Description of the task:
Please work out how many lines in the data below contain "filter", and reply with that number alone.

Data provided:
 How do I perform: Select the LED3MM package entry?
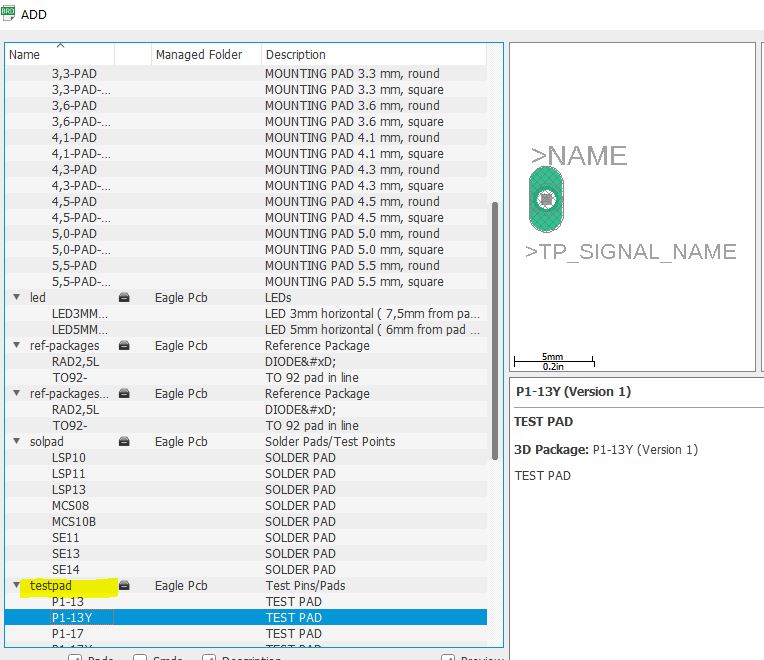(x=79, y=314)
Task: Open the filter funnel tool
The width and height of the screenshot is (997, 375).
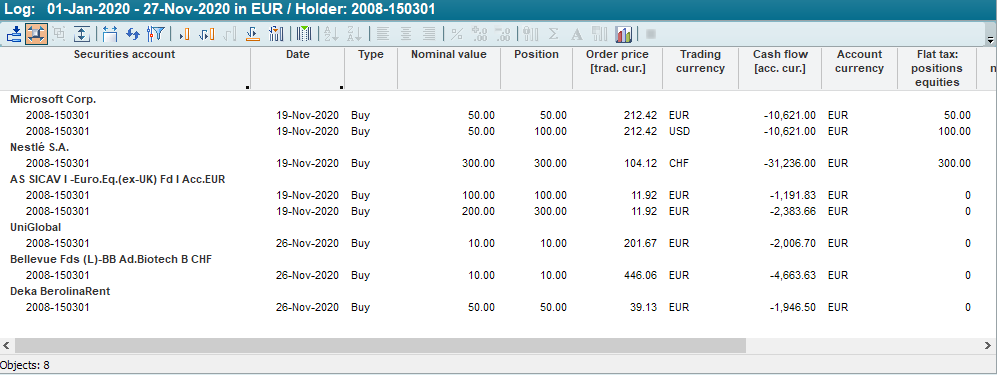Action: tap(156, 34)
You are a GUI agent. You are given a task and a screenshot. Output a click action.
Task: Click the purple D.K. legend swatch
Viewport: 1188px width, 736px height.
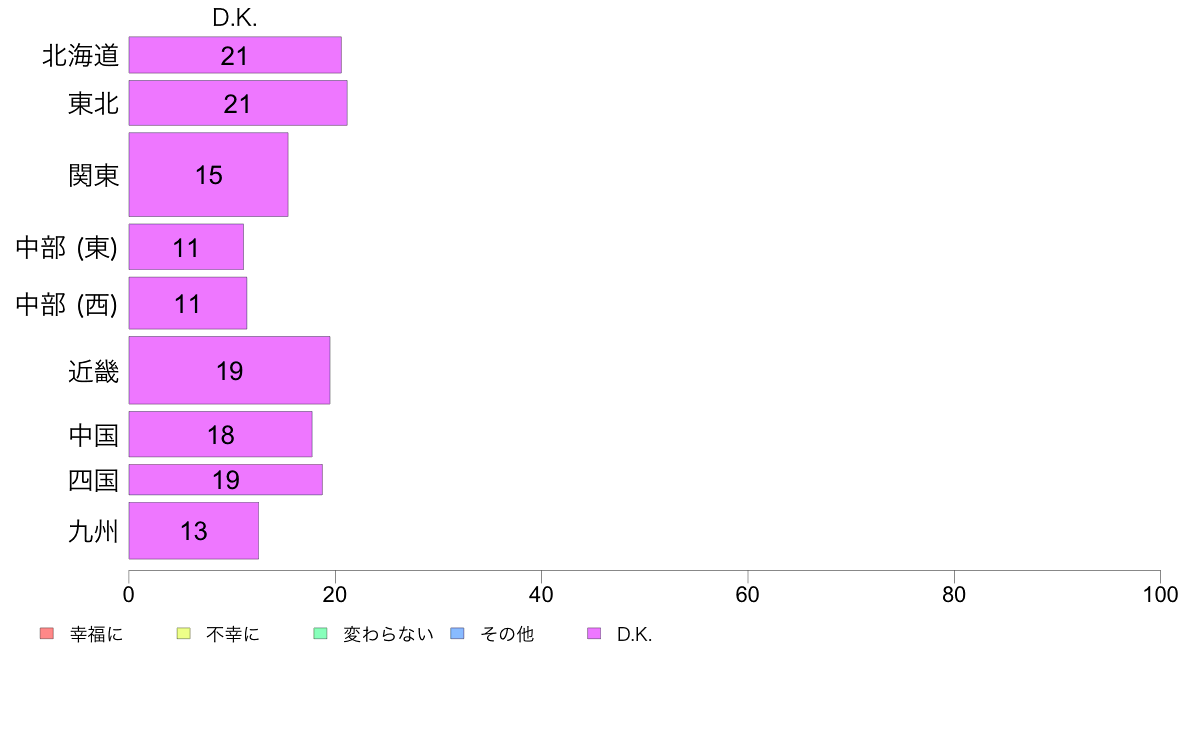coord(594,633)
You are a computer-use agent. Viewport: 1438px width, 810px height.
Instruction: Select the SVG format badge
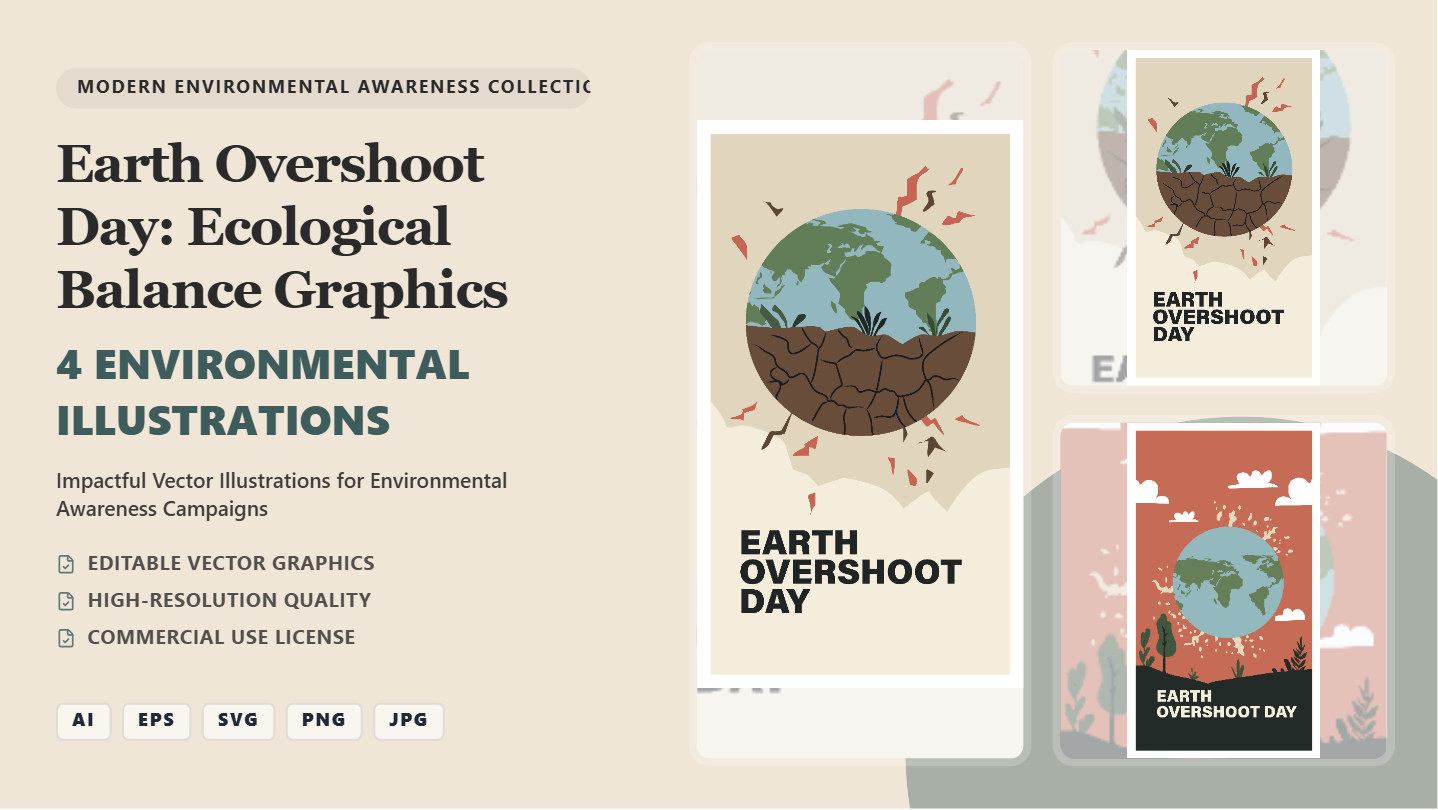point(238,721)
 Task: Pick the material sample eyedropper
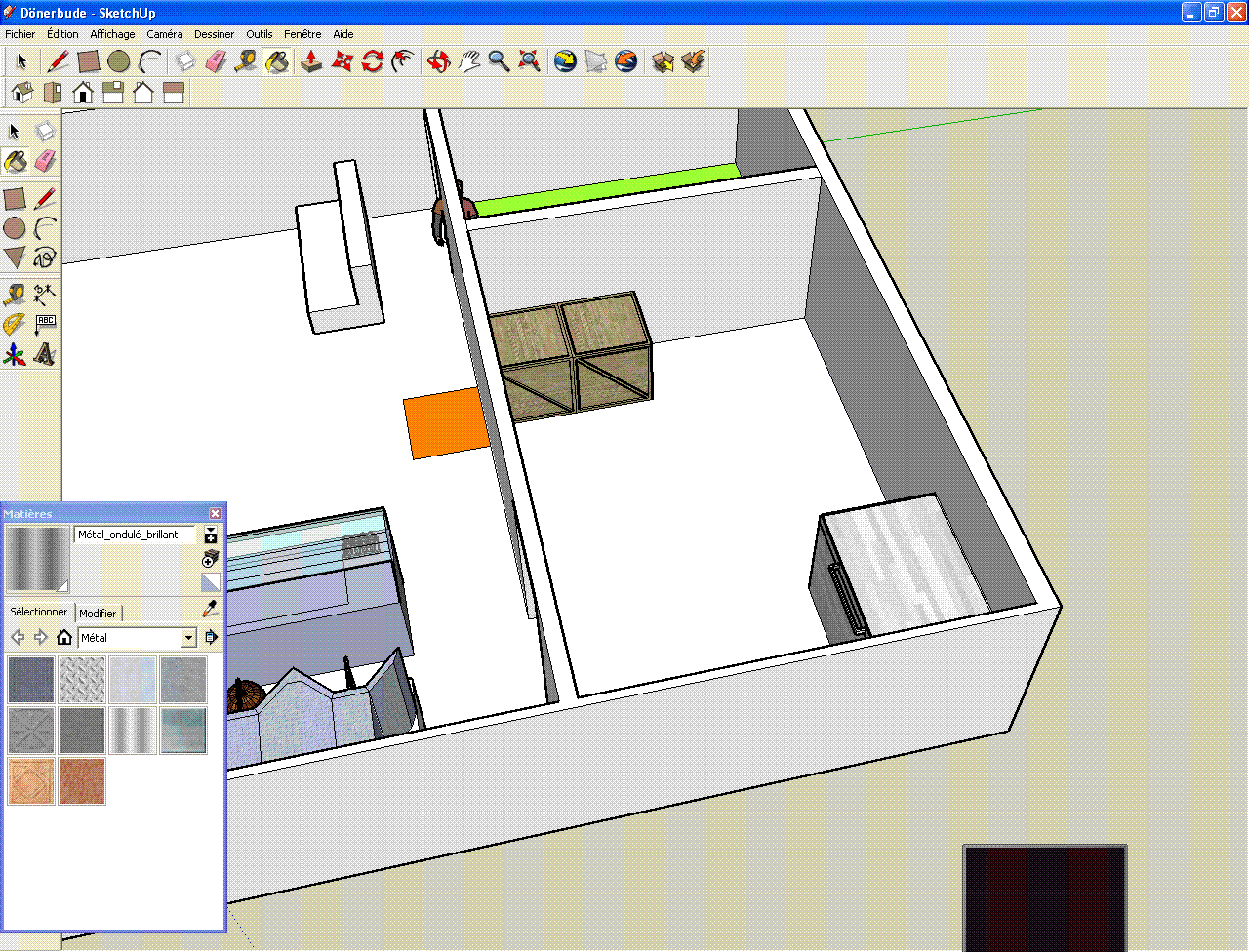(209, 610)
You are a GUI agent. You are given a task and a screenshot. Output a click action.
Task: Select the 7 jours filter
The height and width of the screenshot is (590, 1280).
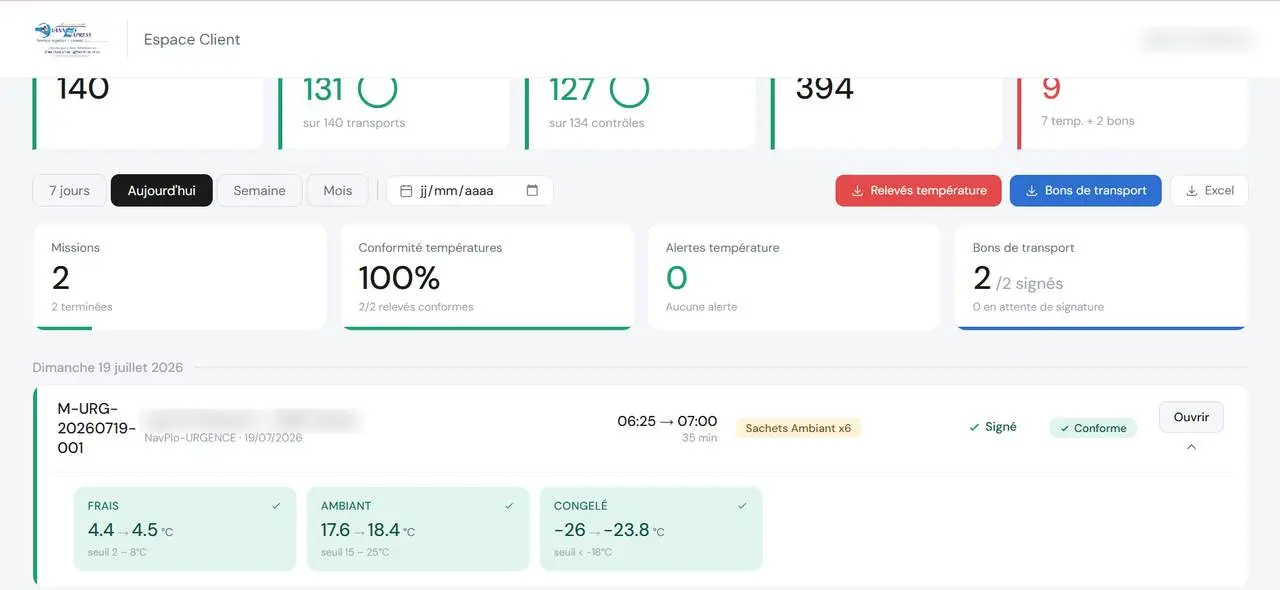point(69,190)
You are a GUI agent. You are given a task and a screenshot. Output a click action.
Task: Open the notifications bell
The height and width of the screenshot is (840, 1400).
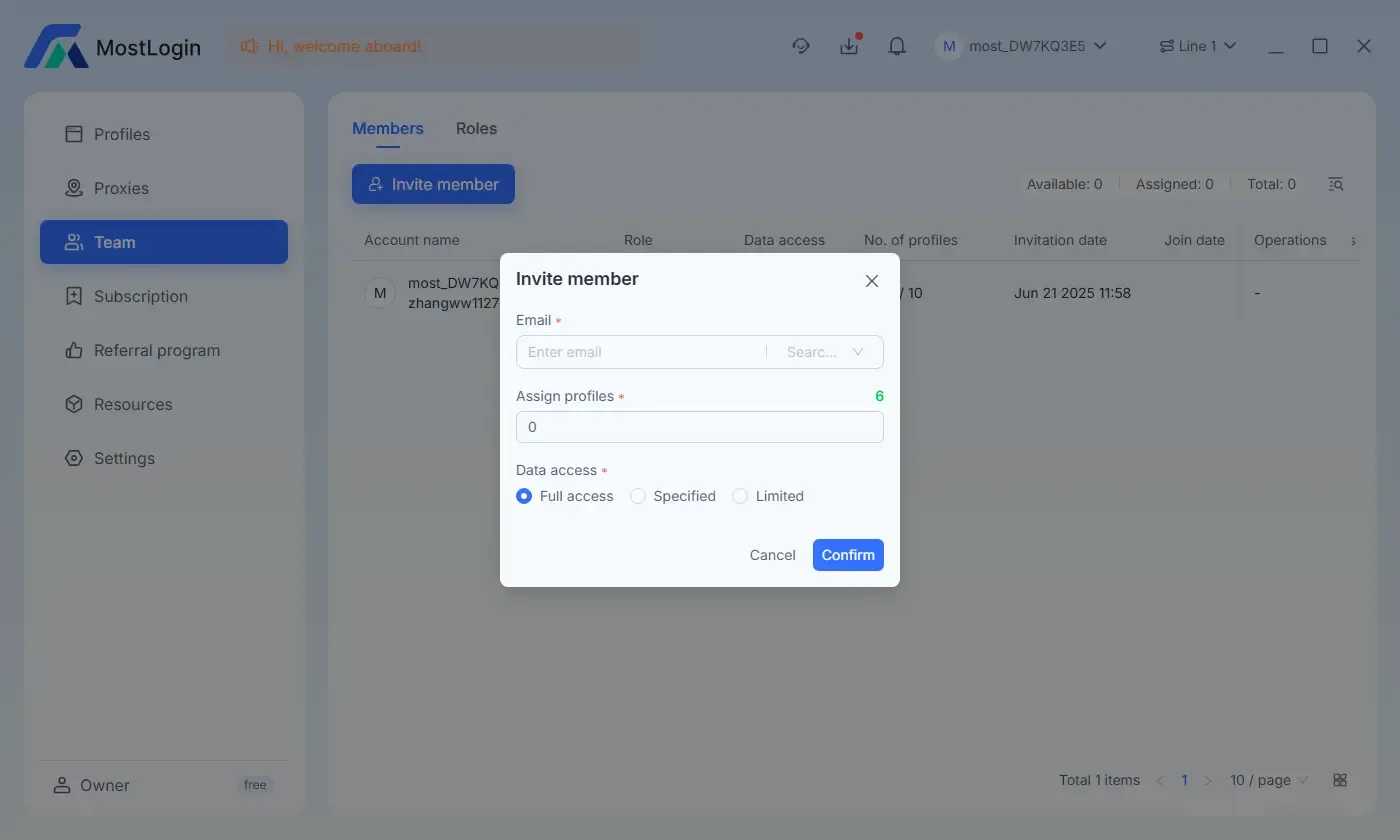coord(897,46)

Solution for this task:
2